Jack Dorsey’s resignation from Twitter on Monday was a surprise, but given the company’s ongoing challenges it was perhaps long overdue.
Described by Wired as “
the soul of Twitter”, Dorsey was a talisman-like figure. His return to lead Twitter in 2015 was intended to signify that the company hadn’t lost its way, stuck as it had been for years with a failure to innovate or monetise particularly well.
But despite
loving Twitter, since his return Dorsey was never all-in on the company he created when he hacked together an SMS public messaging service in 2006. Being the CEO of one public company is a big enough job, but running two high-profile tech companies—Twitter and Square—is not advisable unless you can clone yourself.
I’m often wary of activist investors pushing boards and executives around, but Elliott Management’s
agitations last year, which resulted in them getting
board seats, were spurred by a sluggish approach to growth and innovation that came from the top, and Dorsey’s seeming inability to focus and make quick decisions.
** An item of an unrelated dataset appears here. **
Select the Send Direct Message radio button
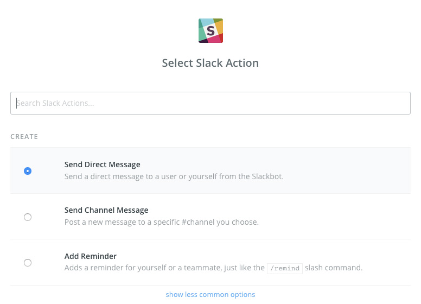28,171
With Spaces, tipping, Communities, the Blue and Super Follows subscription products, and more, Twitter is now innovating faster than ever, driven by a great product team. But it’s unclear if any of the money-making opportunities these new features offer will bear fruit. And having a part-time CEO is not a reassuring sign even if things are going great.
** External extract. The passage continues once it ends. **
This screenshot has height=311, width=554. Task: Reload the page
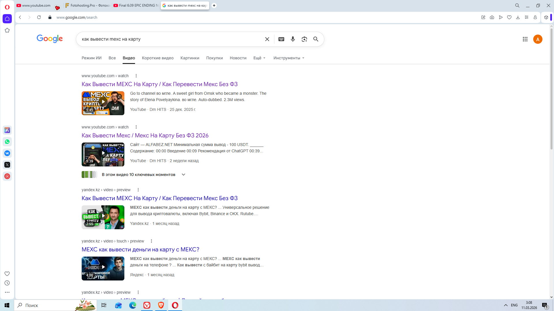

Being a tech CEO is all about solving business and product challenges by getting both those sides of the company to work in sync. And new CEO Parag Agrawal has plenty to keep him busy in that regard. Yesterday I
spotted a promoted tweet suggesting your friends might like anti-abuse service Block Party as a Christmas present. When third parties are suggesting safety tools as a
gift idea, you know Twitter is lagging behind where it should be on that front.
And aside from benefitting from the tech stock boom of 2020, Twitter’s share price has lingered in the same region for years. Impressive moves on the business front are needed, like making sure Twitter Blue is compelling enough that the company can report significant revenue growth quarter after quarter.
Some have suggested that as a decade-long Twitter employee who was close to Dorsey, Agrawal isn’t a clean enough break. But the worst thing Twitter could have done is have appointed some former Disney or Pepsi exec with a love for big money deals but no familiarity with handling the complex issues—from user safety to protection of democracy—that a modern social media CEO faces.
So I wish Agrawal all the best, and congratulate Square on finally having a full-time CEO.